Vi sono, almeno per questa fase, le scorte e sussistono interessi commerciali anche di Paesi non europei, innanzitutto la Cina, alla navigazione del canale per il loro commercio. Come si è detto, è l’Unione tutta che è toccata da questa crisi e non può di certo stare a guardare o limitarsi a sostenere la linea di una forza navale europea, forse necessaria, a protezione delle navi commerciali che certamente presuppone coinvolgimenti di Paesi come l’Italia per i quali occorrerebbe, per un’azione qualificabile eventualmente di guerra, una decisione del Parlamento in ottemperanza al dettato costituzionale, come, del resto, ha sottolineato il ministro degli Esteri Antonio Tajani.

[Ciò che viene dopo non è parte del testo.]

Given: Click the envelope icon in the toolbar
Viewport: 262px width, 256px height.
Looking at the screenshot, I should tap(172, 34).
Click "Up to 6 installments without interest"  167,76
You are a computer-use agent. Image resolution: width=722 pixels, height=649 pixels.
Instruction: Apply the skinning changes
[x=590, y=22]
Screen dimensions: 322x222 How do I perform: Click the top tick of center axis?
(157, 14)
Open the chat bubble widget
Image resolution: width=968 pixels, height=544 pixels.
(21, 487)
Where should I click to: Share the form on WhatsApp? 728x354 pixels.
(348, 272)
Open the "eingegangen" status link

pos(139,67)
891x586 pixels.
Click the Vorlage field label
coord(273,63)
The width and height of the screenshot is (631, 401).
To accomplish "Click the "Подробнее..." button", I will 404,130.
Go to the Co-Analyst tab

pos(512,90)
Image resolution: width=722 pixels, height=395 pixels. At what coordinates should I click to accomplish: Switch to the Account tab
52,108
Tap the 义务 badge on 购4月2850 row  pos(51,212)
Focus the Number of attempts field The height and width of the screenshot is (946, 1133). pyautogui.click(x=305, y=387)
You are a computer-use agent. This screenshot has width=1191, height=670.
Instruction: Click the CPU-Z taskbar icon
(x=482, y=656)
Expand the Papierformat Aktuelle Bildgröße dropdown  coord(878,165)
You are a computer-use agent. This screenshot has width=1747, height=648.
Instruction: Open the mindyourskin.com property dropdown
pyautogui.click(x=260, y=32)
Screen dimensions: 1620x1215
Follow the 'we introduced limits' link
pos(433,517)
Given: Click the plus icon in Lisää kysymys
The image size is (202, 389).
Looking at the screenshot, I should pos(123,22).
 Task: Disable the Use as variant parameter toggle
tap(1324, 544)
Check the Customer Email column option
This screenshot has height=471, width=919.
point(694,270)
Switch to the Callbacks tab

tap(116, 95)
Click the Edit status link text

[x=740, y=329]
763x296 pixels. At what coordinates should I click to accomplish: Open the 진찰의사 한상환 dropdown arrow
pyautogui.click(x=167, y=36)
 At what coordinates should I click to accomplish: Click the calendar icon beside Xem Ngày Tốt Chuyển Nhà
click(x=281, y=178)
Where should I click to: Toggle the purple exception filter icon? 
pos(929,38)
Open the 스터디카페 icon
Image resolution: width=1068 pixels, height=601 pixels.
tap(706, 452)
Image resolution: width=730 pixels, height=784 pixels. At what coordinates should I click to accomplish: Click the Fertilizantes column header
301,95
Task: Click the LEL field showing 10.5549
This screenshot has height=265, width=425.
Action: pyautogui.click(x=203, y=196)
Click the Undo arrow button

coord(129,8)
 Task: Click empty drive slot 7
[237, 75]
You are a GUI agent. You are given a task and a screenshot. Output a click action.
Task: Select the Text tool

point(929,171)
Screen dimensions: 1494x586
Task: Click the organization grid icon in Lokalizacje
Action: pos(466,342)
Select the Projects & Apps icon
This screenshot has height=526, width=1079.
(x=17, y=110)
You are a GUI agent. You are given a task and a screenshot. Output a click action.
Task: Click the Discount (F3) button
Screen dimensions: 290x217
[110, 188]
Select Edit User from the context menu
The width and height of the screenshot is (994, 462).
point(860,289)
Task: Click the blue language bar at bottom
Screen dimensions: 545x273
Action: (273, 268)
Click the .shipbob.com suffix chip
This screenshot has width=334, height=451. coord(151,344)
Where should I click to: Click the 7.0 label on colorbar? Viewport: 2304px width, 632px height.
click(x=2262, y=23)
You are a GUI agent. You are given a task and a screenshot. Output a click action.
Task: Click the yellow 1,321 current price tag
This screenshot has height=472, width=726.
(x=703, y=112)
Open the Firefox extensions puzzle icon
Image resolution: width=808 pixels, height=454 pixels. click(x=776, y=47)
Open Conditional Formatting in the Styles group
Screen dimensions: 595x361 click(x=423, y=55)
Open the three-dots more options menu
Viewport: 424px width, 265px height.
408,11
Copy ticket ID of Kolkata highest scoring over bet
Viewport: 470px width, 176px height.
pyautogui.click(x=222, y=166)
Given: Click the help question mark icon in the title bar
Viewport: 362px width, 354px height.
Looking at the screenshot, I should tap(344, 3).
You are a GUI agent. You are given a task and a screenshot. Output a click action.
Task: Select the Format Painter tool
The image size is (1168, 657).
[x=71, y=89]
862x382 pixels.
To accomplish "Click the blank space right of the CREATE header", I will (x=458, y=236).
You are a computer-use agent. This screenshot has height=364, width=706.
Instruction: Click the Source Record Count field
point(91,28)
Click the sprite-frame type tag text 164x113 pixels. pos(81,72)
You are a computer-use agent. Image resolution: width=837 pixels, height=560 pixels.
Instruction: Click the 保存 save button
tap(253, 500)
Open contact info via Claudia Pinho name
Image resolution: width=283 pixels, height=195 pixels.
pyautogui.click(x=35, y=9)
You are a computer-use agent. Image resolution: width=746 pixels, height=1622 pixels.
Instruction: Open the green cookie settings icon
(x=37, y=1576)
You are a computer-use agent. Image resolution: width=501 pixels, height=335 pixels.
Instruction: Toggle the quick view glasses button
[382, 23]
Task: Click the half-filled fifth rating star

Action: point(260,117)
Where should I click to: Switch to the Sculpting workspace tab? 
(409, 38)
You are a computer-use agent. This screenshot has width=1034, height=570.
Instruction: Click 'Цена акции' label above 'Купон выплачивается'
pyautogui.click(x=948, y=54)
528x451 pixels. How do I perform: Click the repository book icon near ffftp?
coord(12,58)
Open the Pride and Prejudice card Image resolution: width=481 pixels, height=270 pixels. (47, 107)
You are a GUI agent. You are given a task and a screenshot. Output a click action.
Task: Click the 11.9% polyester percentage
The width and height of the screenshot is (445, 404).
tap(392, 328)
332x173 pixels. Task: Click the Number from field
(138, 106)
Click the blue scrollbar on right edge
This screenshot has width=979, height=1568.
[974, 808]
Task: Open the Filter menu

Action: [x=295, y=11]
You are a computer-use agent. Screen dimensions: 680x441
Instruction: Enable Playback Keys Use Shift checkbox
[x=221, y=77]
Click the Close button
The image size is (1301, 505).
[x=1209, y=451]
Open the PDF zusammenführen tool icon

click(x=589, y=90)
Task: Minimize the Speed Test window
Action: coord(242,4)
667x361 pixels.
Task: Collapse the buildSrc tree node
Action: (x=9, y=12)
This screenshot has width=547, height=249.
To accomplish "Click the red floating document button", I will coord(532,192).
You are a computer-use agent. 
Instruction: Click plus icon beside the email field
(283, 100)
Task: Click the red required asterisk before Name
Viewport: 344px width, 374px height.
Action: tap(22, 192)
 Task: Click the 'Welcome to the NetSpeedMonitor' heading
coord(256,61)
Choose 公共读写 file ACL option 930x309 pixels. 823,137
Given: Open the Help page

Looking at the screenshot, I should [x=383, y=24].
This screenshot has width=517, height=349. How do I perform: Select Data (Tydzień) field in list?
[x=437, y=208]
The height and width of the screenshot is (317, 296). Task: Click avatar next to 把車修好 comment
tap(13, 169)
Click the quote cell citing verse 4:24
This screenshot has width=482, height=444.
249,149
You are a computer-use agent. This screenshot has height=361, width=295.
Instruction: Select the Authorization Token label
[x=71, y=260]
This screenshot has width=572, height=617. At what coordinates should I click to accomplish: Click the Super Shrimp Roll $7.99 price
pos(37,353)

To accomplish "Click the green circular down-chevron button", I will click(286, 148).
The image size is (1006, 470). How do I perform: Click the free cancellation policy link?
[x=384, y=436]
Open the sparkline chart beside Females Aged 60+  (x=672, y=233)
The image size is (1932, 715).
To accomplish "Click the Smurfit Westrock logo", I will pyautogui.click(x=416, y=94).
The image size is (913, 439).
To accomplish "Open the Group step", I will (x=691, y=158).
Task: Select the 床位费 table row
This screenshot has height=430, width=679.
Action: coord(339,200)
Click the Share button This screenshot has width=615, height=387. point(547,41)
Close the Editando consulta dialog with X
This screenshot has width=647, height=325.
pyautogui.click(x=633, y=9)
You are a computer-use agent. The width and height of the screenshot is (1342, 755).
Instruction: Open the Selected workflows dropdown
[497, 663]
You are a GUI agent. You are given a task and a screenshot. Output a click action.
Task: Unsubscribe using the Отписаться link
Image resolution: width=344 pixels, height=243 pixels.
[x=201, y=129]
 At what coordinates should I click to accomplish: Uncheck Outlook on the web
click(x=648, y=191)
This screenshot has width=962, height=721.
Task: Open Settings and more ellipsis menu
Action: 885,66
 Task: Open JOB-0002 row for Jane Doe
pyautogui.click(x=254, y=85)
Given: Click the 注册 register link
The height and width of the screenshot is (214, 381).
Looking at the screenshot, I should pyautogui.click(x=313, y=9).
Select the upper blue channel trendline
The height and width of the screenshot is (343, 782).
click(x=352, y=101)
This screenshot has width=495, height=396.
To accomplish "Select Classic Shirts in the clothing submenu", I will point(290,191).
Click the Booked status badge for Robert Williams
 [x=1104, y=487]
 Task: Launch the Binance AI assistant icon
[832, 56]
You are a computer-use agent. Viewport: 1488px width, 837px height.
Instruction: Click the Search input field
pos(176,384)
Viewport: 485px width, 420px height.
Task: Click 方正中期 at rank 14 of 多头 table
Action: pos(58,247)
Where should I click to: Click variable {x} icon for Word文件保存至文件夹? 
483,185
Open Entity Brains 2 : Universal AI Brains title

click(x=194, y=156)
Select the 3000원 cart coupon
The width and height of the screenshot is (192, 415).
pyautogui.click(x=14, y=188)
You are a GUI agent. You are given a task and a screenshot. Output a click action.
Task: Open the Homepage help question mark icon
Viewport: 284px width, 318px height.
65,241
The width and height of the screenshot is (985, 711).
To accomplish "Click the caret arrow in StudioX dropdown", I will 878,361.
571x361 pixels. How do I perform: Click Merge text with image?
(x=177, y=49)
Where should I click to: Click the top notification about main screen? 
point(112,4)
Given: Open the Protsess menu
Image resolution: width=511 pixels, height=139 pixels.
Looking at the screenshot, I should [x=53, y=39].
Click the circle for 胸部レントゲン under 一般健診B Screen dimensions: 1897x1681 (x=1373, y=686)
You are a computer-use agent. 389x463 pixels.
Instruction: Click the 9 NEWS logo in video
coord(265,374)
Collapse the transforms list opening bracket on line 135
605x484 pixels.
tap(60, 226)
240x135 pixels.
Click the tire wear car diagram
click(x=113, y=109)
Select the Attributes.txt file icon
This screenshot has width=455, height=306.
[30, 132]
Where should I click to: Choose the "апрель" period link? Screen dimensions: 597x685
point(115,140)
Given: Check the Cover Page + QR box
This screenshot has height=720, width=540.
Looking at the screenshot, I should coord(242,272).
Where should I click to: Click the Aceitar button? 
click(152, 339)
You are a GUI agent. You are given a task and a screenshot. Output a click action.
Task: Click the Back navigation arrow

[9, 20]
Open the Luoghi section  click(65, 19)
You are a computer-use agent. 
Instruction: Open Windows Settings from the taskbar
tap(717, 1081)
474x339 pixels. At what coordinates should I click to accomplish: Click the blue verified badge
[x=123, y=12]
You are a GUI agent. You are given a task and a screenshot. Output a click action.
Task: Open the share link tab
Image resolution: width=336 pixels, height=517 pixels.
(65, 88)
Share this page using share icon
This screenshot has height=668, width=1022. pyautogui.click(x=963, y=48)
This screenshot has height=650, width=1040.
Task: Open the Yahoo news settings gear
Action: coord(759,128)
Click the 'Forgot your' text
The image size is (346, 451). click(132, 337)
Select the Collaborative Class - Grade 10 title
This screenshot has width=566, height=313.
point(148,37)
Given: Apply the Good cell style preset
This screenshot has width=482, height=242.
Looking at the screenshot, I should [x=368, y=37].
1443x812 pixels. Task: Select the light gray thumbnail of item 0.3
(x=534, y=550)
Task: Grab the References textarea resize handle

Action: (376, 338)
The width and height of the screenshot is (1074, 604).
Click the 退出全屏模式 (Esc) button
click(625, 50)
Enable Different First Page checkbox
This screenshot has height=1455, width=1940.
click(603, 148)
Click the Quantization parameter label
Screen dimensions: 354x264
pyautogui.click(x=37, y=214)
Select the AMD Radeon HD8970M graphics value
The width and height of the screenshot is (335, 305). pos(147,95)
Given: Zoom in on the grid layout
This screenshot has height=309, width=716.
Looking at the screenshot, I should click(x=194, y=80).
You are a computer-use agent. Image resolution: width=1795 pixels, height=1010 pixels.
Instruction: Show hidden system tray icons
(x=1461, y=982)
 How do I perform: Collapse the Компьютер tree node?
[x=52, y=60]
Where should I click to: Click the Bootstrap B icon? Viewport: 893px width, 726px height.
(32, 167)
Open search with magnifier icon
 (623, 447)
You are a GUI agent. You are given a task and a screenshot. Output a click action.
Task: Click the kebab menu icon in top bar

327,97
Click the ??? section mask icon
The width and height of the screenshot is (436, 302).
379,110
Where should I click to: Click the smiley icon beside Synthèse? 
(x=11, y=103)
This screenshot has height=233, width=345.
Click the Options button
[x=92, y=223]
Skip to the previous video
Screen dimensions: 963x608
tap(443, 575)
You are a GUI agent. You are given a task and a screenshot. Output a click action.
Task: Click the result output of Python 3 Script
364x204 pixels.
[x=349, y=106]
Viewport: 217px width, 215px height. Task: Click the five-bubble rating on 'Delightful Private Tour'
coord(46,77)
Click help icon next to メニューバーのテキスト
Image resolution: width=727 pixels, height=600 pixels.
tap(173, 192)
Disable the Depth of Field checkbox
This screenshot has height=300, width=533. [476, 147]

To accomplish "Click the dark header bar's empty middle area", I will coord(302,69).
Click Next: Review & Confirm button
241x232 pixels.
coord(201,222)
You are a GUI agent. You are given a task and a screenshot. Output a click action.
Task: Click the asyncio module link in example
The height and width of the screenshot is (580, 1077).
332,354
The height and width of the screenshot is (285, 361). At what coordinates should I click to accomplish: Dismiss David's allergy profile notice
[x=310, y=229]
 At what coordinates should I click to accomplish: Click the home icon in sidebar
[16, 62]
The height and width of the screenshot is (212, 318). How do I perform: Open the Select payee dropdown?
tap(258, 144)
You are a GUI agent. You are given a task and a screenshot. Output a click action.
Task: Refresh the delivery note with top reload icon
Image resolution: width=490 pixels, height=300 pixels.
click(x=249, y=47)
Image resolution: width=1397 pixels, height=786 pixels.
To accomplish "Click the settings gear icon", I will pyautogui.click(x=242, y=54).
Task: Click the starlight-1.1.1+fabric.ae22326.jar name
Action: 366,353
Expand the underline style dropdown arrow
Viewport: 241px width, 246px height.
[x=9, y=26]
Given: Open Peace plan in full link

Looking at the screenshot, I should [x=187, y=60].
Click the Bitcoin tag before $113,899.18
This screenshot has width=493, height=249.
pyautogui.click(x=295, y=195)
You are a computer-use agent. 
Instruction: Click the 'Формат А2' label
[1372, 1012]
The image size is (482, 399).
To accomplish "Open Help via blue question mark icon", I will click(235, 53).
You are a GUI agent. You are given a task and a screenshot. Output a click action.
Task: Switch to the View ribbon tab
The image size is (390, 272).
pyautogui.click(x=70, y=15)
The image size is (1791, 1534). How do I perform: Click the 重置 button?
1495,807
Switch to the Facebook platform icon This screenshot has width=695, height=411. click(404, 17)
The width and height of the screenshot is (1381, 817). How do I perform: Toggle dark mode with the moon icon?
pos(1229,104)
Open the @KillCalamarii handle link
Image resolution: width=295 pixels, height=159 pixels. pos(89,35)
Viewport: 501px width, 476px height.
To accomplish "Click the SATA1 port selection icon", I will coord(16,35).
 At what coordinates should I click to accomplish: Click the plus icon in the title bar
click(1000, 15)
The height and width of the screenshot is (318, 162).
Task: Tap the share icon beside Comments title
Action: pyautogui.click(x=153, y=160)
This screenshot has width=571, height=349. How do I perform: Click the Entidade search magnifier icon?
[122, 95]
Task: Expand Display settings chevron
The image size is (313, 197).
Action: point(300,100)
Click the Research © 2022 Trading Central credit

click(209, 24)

Il Qatar ha già sospeso l’invio di petroliere che trasportano gas naturale attraverso lo stretto di Bab El-Mandeb dopo che gli attacchi aerei contro gli Houthi nello Yemen hanno aumentato i rischi della navigazione: chi teme l’azione terroristica degli assalitori delle navi e chi teme le reazioni aeree americane, donde la complessità della situazione. Quel che è necessario è avere una organica linea coerente perché l’azione terroristica degli Houthi contro il diritto della navigazione si collega alla situazione attuale dello Yemen e, di qui, alla situazione di Gaza. Conflitto chiama conflitto e questo rende necessaria un’azione per il cessate il fuoco quanto meno temporaneo nella Striscia e la liberazione degli ostaggi.

Dobbiamo sicuramente pensare alla condizione dell’Europa, alla centralità del Mediterraneo, al commercio mondiale che passa per il 12 per cento per Suez e vanno prevenute conseguenze che poi rafforzerebbero le tesi di coloro, i cosiddetti “nonsipuotisti”, che sostengono l’impossibilità di procedere a un allentamento monetario mentre l’aumento dei costi rischia di rialimentare l’inflazione. Qui sta il ruolo che, ben motivando la ragion d’essere anche in previsione delle prossime elezioni, l’Unione può e deve svolgere anche sul piano politico, diplomatico, delle relazioni internazionali. Oggi il sonnambulismo sarebbe maggiormente grave. Naturalmente, come sempre in gioco è l’altra grande istituzione che frequentemente mostra purtroppo la propria paralisi, l’Onu. La massima di Ovidio è ancora attuale: “Principiis obsta”, reagisci subito. È quanto oggi si richiede pure all’Unione.